§ Collected data entries:
******************************

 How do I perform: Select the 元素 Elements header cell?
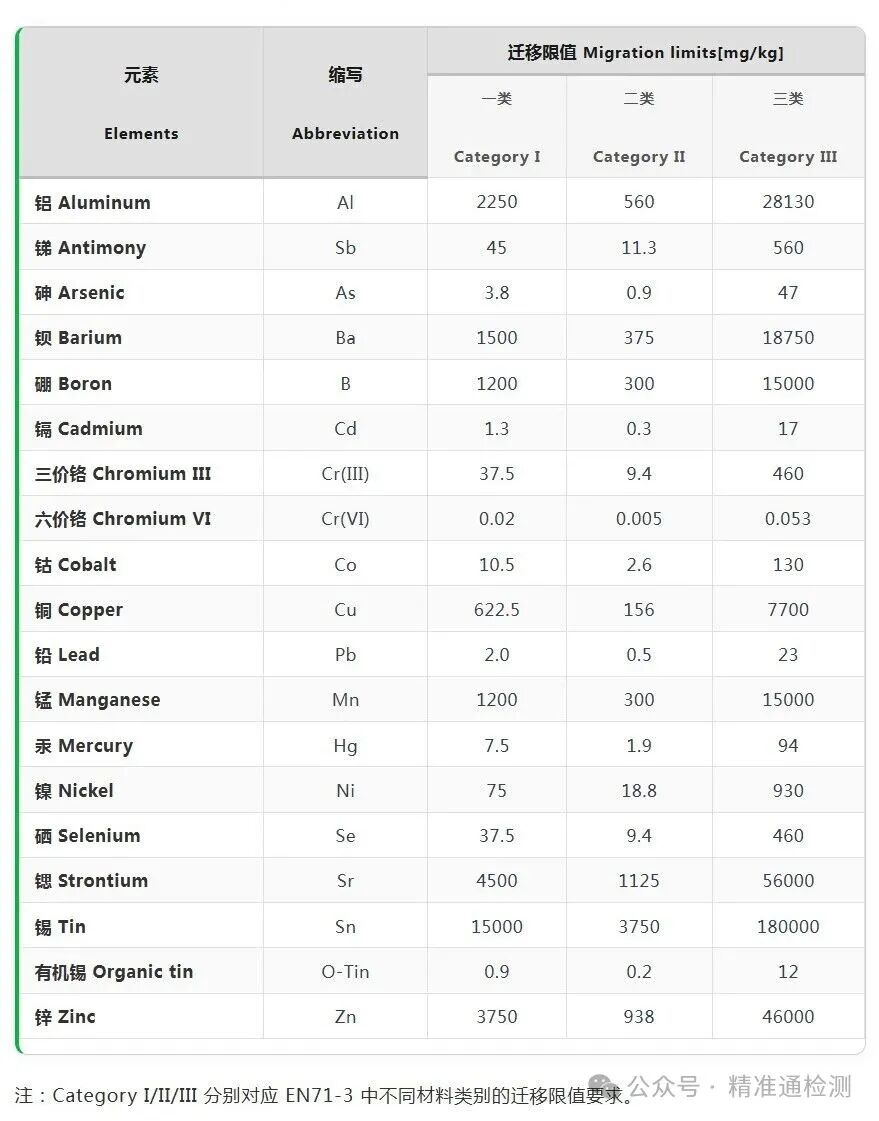coord(141,103)
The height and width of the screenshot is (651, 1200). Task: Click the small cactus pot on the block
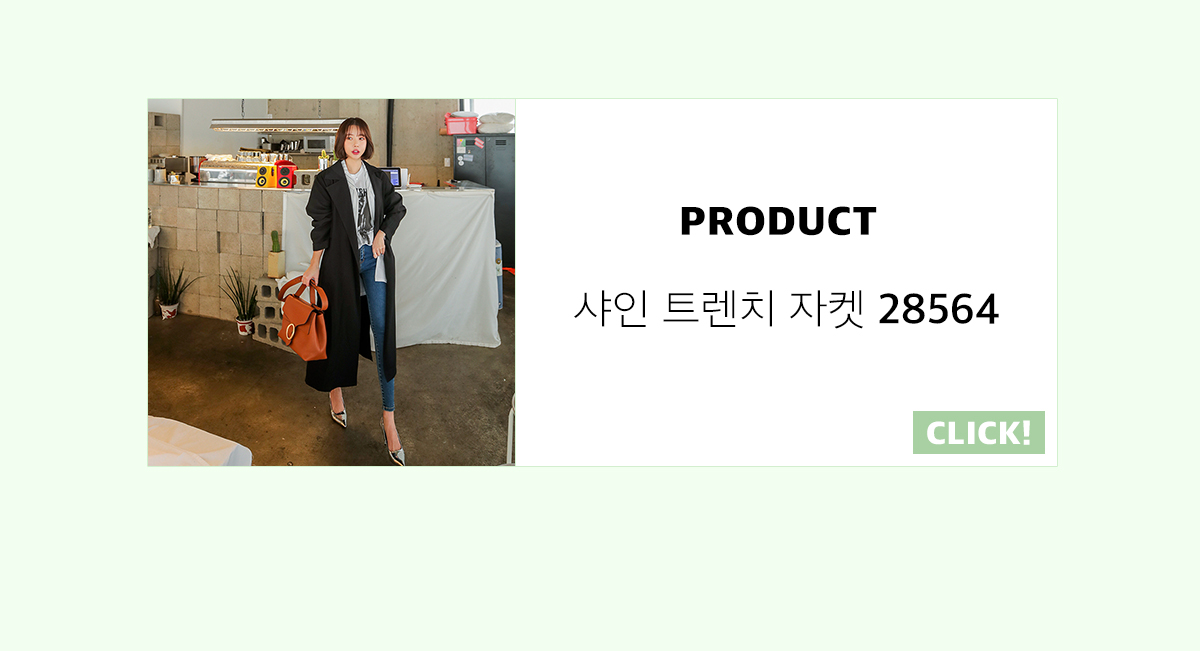coord(275,256)
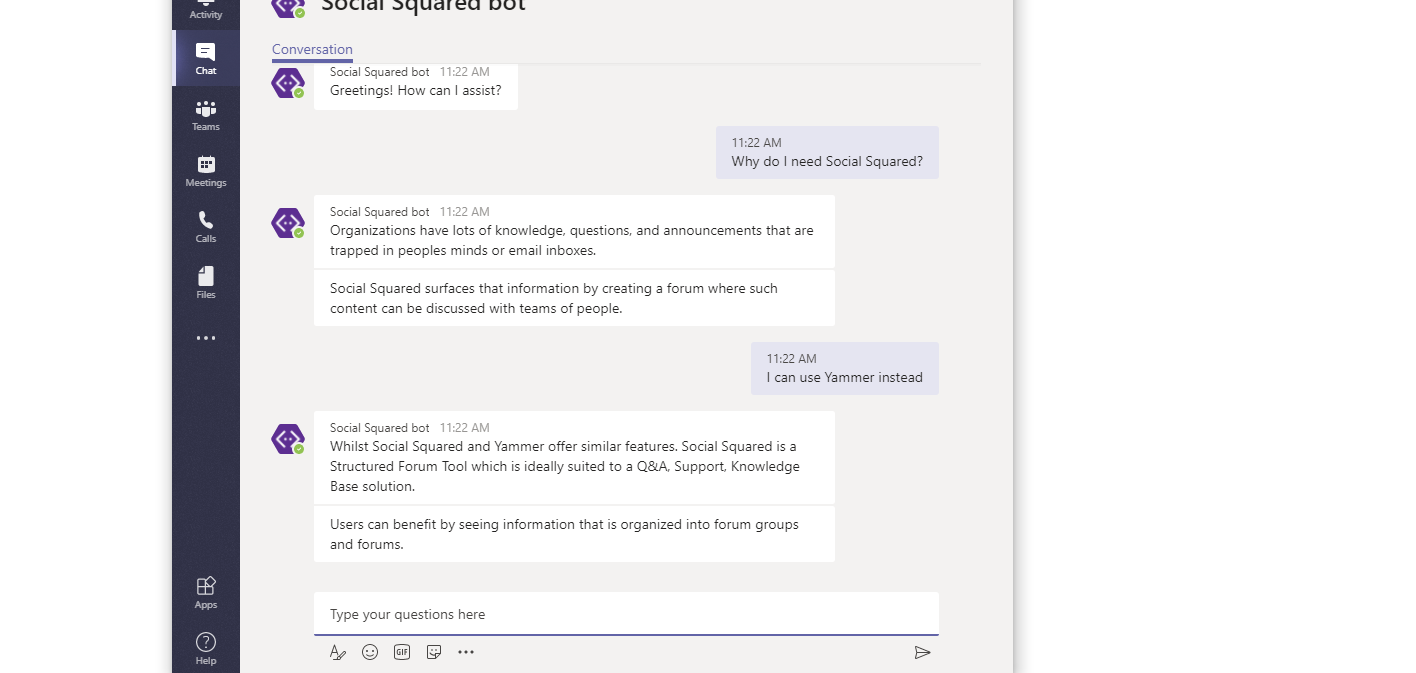The image size is (1416, 673).
Task: Select the 'Why do I need Social Squared?' message
Action: pyautogui.click(x=826, y=161)
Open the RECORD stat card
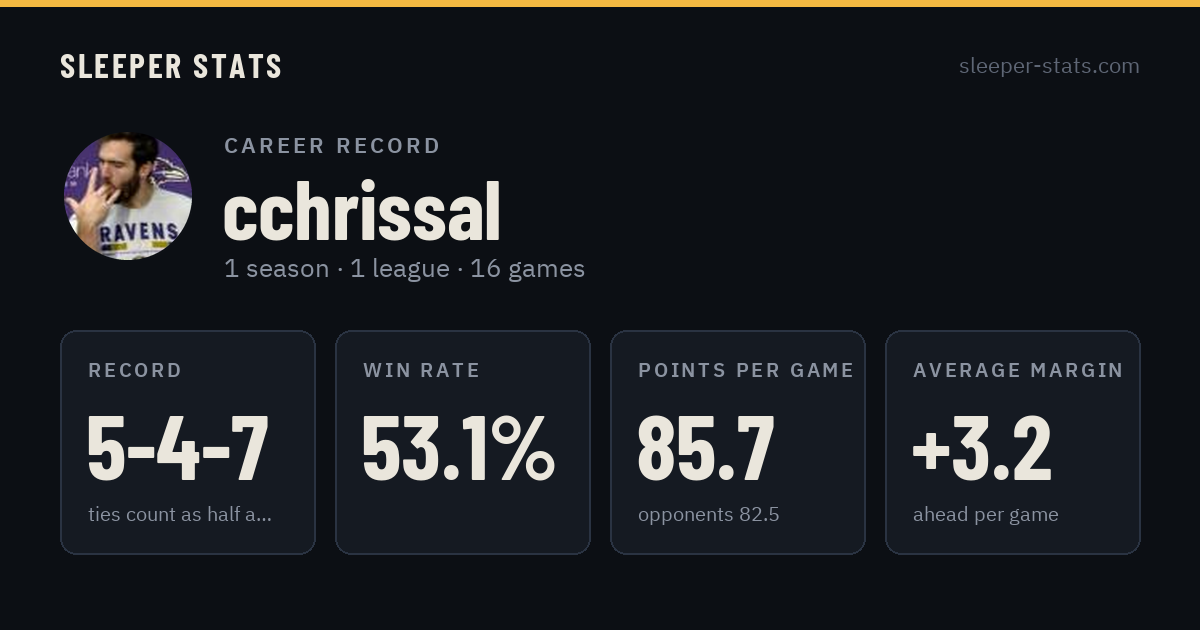Screen dimensions: 1200x630 click(x=188, y=442)
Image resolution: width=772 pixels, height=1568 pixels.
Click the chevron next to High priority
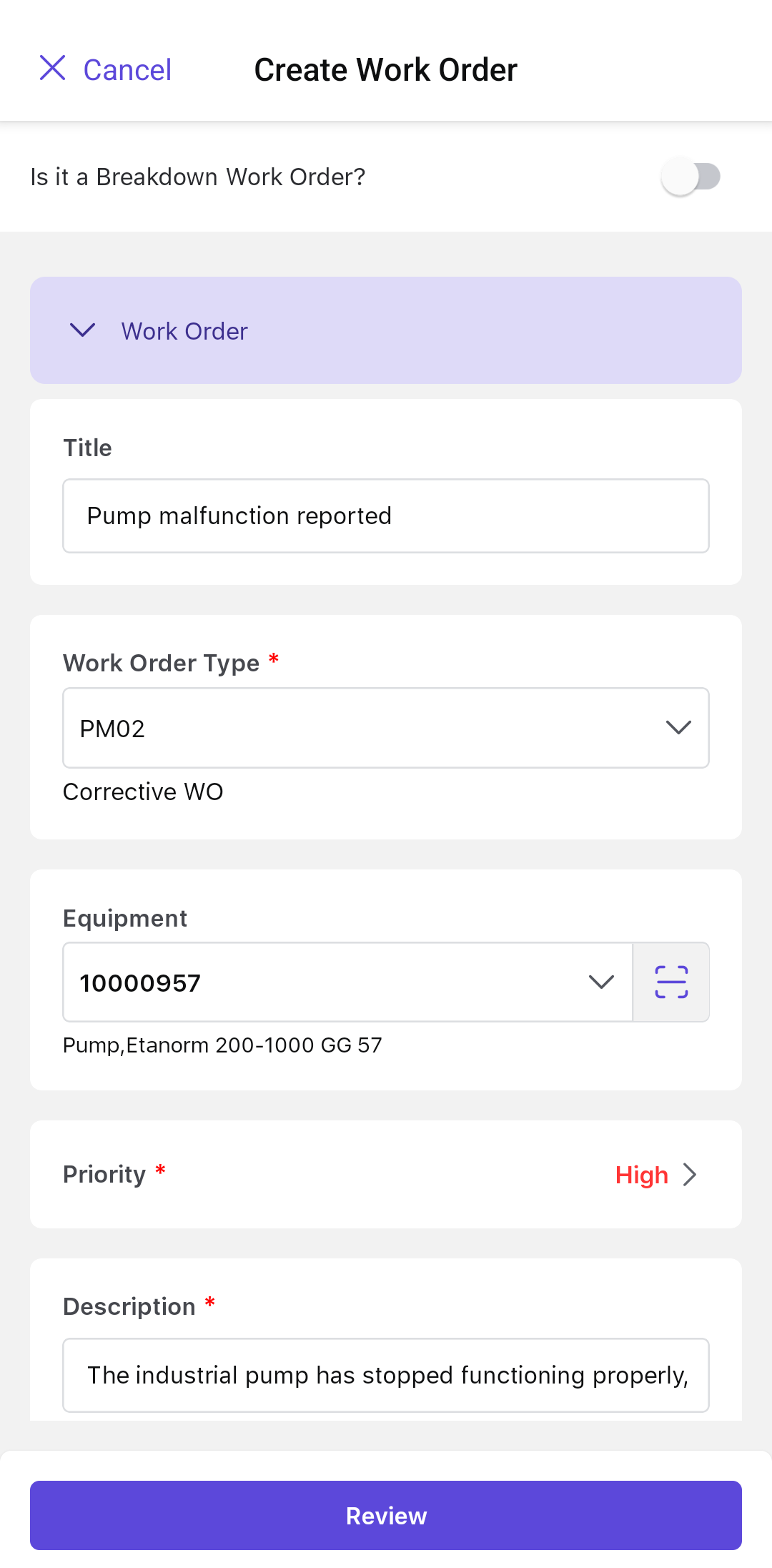pyautogui.click(x=690, y=1175)
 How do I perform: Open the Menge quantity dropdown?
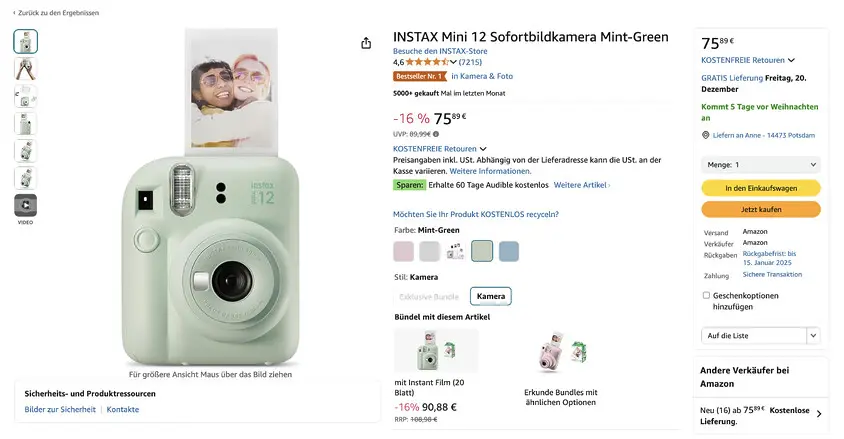(x=761, y=165)
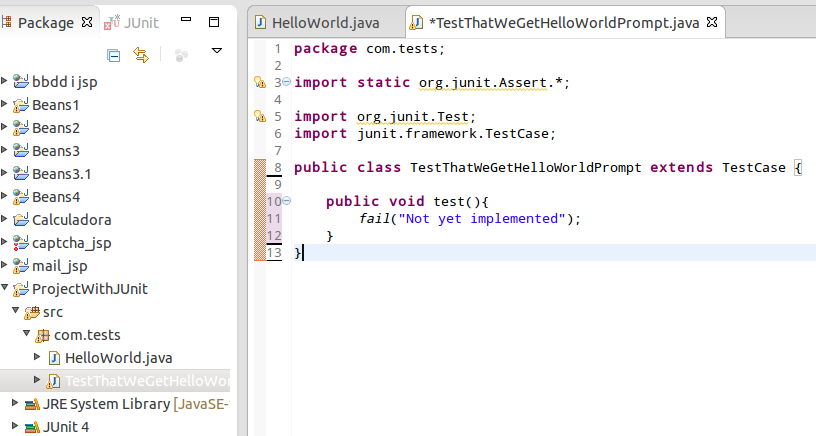Image resolution: width=816 pixels, height=436 pixels.
Task: Maximize the Package Explorer panel
Action: tap(214, 21)
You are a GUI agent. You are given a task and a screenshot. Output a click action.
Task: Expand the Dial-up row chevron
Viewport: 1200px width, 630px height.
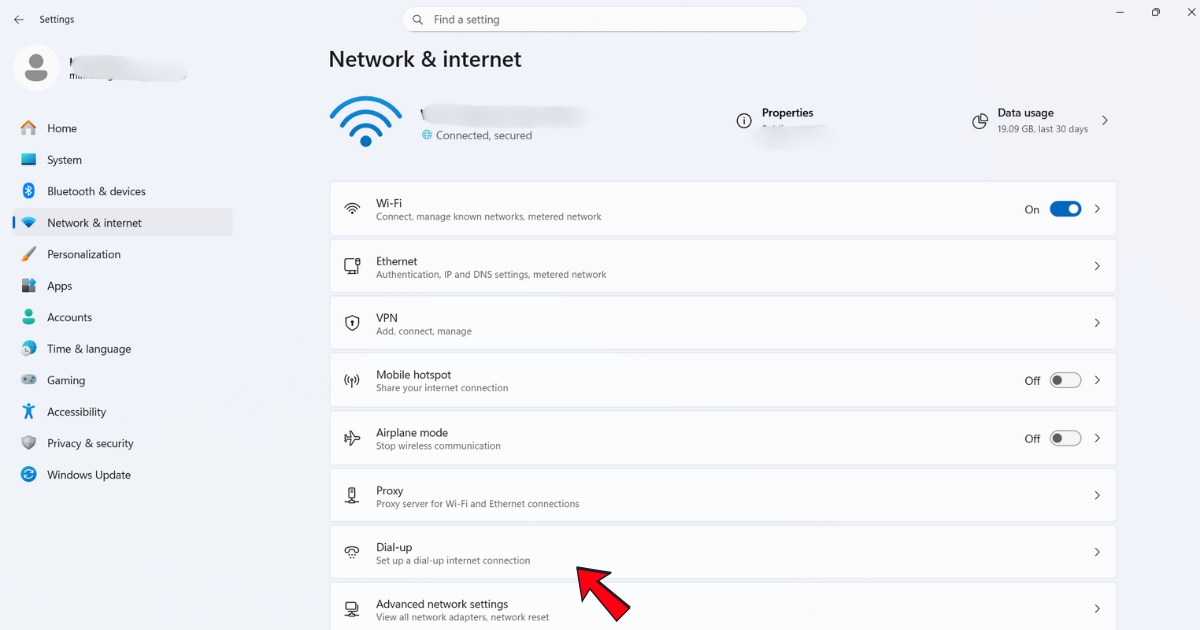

******************************

§ Task: Would you return the data exactly as written, without the pictures?

§ Written response:
 How do I perform: Select the 元素 Elements header cell?
coord(141,103)
The height and width of the screenshot is (651, 1200). Task: Click the small cactus pot on the block
coord(275,256)
The image size is (1416, 673).
Task: Select the 'Why do I need Social Squared?' message
Action: pyautogui.click(x=826, y=161)
Open the RECORD stat card
Screen dimensions: 1200x630 click(x=188, y=442)
Image resolution: width=772 pixels, height=1568 pixels.
Click the chevron next to High priority
pyautogui.click(x=690, y=1175)
 How do I perform: Open the Menge quantity dropdown?
(x=761, y=165)
Image resolution: width=816 pixels, height=436 pixels.
Task: Maximize the Package Explorer panel
Action: tap(214, 21)
You are a GUI agent. You are given a task and a screenshot. Output a click action.
Task: Expand the Dial-up row chevron
Viewport: 1200px width, 630px height.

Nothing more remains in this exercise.